What you return must be every line from the beginning of the data through the line holding "The image size is (1347, 671).", unchanged.
Material for this task: Begin
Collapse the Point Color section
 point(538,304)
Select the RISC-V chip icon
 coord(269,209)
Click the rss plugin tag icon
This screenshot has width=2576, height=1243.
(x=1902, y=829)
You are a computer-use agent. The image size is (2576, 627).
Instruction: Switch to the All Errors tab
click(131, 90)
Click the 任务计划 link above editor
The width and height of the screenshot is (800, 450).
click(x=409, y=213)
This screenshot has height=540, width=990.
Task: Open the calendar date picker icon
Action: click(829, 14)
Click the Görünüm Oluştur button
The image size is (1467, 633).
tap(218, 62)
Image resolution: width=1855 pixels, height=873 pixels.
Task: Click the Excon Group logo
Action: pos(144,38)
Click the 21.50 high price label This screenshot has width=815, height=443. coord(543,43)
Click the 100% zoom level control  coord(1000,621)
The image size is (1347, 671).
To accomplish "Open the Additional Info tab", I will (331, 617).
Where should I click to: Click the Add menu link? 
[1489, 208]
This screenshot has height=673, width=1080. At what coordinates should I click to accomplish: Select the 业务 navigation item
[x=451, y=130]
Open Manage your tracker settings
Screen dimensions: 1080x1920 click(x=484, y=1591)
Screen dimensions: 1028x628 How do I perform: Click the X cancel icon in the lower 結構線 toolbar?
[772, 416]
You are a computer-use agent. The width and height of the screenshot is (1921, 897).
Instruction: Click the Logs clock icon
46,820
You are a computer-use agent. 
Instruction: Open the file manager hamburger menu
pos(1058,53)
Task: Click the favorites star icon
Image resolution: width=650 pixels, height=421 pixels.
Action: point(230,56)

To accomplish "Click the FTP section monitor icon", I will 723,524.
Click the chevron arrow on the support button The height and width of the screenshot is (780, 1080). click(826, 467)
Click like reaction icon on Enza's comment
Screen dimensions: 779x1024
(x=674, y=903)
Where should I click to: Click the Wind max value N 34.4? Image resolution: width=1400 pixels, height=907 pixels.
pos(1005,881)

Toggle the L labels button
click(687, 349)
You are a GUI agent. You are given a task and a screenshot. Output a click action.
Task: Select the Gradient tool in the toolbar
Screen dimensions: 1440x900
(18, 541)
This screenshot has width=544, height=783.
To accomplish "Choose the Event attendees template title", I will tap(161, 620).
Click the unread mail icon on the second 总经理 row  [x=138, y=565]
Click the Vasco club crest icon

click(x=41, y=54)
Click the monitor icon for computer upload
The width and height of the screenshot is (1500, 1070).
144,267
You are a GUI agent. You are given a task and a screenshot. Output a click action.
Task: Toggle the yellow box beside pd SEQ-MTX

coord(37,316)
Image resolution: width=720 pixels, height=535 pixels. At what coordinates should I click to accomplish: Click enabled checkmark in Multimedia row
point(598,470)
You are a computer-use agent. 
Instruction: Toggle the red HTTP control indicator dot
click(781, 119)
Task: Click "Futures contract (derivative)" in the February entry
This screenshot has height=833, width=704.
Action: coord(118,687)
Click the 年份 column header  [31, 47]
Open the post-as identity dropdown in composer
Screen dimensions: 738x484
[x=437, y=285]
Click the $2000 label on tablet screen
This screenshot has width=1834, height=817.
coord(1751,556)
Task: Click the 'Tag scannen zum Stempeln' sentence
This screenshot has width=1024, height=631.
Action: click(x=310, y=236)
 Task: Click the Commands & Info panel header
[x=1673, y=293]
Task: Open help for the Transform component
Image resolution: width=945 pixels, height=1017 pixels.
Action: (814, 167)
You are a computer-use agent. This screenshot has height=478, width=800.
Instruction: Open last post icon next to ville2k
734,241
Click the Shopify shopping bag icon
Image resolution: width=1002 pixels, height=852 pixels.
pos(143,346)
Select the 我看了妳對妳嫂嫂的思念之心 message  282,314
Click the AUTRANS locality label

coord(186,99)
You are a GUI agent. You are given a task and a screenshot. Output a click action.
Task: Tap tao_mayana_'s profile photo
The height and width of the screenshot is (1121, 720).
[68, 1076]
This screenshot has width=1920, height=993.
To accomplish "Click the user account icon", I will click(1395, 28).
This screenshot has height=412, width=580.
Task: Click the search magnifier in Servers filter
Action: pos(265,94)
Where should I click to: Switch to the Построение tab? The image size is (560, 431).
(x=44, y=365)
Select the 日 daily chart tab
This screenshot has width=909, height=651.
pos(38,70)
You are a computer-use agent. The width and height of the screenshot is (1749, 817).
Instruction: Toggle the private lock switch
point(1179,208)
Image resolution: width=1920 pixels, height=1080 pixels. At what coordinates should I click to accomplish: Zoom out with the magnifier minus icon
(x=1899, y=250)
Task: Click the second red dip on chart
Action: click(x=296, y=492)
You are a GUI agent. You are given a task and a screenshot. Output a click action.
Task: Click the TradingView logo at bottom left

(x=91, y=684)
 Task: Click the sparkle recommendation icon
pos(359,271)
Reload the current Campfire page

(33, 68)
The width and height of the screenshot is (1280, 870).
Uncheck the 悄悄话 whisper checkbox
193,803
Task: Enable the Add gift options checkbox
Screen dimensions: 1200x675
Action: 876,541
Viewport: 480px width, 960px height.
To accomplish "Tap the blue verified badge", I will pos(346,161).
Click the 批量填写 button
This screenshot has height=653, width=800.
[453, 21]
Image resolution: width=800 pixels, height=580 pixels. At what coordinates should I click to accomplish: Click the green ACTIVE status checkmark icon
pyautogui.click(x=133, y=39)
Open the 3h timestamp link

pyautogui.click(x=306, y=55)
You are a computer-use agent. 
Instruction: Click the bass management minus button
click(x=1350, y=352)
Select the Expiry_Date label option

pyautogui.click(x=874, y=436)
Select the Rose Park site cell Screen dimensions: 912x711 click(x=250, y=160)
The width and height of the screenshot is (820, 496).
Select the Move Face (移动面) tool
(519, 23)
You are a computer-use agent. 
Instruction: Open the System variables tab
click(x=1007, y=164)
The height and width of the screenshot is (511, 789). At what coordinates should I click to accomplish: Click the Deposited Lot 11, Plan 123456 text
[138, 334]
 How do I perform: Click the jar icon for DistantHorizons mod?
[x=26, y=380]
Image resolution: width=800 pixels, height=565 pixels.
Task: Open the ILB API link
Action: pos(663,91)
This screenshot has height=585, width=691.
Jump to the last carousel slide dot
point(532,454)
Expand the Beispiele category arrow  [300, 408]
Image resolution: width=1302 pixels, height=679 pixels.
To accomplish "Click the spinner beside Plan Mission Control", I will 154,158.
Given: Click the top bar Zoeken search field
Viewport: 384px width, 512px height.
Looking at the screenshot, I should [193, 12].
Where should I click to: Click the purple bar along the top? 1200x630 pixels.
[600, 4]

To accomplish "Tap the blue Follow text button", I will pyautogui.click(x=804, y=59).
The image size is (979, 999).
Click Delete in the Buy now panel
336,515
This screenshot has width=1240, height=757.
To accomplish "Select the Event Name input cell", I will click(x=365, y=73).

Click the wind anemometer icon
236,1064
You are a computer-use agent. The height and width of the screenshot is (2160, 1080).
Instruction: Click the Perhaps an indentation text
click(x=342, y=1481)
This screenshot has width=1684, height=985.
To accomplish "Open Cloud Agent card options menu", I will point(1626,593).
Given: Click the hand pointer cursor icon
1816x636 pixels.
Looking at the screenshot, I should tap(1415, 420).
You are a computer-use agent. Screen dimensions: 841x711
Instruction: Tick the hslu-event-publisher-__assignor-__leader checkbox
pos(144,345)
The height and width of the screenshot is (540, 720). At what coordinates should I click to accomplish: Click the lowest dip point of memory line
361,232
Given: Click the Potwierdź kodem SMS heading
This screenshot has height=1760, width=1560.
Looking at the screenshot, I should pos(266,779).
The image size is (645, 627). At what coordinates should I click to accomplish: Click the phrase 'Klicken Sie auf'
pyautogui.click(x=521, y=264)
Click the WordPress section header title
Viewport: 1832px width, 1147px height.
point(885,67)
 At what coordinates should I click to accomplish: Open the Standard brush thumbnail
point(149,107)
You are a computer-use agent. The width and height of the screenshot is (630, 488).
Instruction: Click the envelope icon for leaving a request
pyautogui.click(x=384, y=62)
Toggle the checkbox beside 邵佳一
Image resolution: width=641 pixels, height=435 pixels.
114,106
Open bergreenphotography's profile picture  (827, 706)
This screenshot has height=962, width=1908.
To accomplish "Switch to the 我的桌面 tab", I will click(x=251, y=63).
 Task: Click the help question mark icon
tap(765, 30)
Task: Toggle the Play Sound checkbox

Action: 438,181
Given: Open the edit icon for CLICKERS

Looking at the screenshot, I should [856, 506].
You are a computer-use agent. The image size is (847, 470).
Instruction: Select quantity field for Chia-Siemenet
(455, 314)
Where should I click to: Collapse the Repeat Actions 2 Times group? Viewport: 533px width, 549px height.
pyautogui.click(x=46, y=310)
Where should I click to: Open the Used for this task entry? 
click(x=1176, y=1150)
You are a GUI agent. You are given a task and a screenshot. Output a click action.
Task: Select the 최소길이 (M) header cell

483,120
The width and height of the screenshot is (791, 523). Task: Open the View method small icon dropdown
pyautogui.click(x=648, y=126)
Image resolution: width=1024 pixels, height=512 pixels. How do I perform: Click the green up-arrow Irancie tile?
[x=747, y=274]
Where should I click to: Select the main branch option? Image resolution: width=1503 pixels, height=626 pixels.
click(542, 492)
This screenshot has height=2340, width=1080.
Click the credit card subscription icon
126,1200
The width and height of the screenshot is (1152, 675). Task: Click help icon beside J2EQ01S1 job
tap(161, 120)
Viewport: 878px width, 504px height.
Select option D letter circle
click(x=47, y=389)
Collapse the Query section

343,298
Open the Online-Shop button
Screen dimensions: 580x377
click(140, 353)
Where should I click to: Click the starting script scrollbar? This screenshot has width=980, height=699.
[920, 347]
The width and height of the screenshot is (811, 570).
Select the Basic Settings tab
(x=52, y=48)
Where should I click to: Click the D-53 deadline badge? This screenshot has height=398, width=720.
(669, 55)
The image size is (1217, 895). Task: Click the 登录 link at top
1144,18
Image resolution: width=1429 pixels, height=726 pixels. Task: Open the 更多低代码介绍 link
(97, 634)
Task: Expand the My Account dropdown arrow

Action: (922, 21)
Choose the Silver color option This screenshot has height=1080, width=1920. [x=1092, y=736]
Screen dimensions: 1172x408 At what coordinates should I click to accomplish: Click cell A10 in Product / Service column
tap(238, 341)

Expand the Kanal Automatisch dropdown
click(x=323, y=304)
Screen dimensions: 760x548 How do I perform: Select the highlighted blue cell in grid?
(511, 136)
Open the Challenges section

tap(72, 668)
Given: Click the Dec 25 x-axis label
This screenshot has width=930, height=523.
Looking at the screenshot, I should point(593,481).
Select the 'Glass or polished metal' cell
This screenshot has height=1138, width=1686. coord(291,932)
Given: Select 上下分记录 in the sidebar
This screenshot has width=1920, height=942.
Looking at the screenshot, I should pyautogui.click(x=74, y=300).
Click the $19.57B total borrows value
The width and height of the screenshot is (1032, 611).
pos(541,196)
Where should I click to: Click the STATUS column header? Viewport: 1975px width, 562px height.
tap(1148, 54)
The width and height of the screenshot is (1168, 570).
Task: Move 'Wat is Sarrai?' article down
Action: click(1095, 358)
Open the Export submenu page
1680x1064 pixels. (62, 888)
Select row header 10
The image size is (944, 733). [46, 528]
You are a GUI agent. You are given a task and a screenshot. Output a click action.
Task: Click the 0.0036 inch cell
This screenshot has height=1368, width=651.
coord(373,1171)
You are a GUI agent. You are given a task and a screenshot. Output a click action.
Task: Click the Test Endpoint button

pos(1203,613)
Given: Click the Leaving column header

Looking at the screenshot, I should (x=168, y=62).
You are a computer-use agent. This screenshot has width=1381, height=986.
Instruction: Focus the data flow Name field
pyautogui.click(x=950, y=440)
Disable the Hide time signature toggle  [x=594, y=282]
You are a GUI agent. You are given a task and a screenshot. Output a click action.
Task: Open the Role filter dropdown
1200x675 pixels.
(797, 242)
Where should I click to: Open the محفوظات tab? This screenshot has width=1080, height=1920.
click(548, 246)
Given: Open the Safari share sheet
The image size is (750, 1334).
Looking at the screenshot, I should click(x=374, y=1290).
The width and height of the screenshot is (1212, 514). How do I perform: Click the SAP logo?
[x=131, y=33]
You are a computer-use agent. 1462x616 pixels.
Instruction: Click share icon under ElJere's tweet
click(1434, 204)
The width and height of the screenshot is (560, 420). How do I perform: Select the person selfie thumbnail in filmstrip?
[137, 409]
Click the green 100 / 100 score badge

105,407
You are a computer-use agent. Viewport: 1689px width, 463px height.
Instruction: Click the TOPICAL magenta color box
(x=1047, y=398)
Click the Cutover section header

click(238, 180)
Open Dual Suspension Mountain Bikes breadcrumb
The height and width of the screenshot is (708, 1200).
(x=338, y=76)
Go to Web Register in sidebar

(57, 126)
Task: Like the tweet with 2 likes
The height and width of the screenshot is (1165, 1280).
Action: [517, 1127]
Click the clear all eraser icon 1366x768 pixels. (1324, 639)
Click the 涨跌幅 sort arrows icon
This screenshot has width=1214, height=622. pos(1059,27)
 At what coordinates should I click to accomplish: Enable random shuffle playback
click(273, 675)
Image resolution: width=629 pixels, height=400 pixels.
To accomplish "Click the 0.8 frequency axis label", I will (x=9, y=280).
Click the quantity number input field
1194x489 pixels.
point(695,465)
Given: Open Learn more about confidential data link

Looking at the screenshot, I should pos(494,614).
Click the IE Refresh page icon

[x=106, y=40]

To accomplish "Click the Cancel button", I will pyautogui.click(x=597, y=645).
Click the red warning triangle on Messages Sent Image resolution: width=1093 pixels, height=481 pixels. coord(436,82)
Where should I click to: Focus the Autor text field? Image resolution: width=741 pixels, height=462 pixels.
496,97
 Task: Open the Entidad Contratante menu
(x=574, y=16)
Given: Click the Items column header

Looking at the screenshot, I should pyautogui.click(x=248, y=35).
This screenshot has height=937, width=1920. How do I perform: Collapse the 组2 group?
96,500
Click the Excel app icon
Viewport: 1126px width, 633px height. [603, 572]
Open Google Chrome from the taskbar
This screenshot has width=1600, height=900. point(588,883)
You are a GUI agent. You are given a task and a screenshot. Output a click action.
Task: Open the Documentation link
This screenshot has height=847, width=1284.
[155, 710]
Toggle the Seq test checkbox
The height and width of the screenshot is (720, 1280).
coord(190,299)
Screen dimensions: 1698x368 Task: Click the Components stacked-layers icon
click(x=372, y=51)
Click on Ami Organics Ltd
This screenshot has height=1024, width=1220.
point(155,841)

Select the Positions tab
Material for this task: End
* [Output below]
Collapse the Point Color section
 point(538,304)
Select the RISC-V chip icon
 coord(269,209)
Click the rss plugin tag icon
This screenshot has width=2576, height=1243.
(x=1902, y=829)
You are a computer-use agent. The image size is (2576, 627).
Instruction: Switch to the All Errors tab
click(131, 90)
Click the 任务计划 link above editor
The width and height of the screenshot is (800, 450).
click(x=409, y=213)
This screenshot has height=540, width=990.
Task: Open the calendar date picker icon
Action: click(829, 14)
Click the Görünüm Oluştur button
The image size is (1467, 633).
tap(218, 62)
Image resolution: width=1855 pixels, height=873 pixels.
Task: Click the Excon Group logo
Action: pos(144,38)
Click the 21.50 high price label This screenshot has width=815, height=443. coord(543,43)
Click the 100% zoom level control  coord(1000,621)
The image size is (1347, 671).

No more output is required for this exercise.